↓↓↓

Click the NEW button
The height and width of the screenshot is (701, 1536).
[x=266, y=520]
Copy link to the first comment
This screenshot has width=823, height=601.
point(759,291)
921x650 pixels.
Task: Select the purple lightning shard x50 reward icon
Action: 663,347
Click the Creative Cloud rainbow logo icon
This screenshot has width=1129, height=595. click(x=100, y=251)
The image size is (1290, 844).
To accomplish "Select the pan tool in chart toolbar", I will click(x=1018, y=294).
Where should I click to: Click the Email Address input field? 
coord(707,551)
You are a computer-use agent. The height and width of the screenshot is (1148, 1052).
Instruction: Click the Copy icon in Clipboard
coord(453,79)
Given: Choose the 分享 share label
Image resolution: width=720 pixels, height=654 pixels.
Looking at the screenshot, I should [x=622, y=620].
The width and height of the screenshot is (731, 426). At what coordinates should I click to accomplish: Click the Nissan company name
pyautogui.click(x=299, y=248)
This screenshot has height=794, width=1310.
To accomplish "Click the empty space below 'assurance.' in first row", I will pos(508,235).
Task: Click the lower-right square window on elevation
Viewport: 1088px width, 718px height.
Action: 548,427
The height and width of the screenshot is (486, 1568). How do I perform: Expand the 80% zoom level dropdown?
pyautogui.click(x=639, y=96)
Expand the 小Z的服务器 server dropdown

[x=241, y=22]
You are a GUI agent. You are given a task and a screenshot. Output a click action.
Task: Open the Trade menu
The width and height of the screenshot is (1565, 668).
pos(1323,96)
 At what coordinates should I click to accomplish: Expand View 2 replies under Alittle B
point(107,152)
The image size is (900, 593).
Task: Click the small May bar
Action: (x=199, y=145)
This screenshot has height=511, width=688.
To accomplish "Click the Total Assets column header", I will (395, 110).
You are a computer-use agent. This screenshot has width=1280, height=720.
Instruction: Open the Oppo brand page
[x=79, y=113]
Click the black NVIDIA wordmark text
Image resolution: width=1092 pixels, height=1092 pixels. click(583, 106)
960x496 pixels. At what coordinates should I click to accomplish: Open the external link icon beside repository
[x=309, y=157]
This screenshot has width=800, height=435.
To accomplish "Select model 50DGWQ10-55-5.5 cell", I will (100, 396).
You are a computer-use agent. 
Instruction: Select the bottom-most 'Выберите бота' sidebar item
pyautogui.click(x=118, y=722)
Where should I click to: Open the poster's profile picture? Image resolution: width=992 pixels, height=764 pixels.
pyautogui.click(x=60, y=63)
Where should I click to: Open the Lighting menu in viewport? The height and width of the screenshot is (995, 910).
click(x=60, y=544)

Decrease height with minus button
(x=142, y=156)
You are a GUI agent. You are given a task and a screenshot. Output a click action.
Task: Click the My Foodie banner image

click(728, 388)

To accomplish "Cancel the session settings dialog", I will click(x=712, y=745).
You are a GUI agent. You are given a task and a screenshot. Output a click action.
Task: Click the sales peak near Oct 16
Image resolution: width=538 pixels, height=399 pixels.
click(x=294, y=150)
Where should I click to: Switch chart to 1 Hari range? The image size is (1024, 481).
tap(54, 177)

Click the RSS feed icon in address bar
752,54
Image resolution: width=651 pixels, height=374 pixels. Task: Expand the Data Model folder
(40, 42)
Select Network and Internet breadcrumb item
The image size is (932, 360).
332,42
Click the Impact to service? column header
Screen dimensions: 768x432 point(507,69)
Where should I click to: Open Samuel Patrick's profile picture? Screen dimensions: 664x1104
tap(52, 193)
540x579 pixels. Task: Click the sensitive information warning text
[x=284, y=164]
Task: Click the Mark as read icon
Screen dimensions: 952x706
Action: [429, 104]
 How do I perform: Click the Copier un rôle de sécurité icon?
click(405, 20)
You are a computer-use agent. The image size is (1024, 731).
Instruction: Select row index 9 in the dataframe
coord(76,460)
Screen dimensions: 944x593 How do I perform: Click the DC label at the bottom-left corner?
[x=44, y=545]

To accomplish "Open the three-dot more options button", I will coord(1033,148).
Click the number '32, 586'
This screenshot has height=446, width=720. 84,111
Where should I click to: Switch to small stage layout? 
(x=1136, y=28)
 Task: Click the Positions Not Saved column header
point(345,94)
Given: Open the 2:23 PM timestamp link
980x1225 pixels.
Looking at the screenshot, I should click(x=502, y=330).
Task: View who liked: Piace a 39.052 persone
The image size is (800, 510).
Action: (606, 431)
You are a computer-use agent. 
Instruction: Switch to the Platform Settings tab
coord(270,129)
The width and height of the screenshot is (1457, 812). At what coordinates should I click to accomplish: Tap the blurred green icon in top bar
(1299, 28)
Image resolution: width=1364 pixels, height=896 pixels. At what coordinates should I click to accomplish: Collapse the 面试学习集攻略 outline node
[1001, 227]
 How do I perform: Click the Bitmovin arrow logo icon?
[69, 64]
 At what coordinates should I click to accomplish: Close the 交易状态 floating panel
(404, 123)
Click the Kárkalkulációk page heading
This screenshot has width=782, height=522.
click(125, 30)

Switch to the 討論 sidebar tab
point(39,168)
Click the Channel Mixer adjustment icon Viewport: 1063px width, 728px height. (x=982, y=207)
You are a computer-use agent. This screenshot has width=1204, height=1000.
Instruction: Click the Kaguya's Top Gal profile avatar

↑↑↑

Taking the records above as input, show every line in which the word "will" is present.

To accomplish "Select the pan tool in chart toolbar", I will click(x=1018, y=294).
To accomplish "Click the empty space below 'assurance.' in first row", I will pos(508,235).
To accomplish "Click the Total Assets column header", I will (395, 110).
To accomplish "Select model 50DGWQ10-55-5.5 cell", I will (100, 396).
To accomplish "Cancel the session settings dialog", I will click(x=712, y=745).
To accomplish "Open the three-dot more options button", I will coord(1033,148).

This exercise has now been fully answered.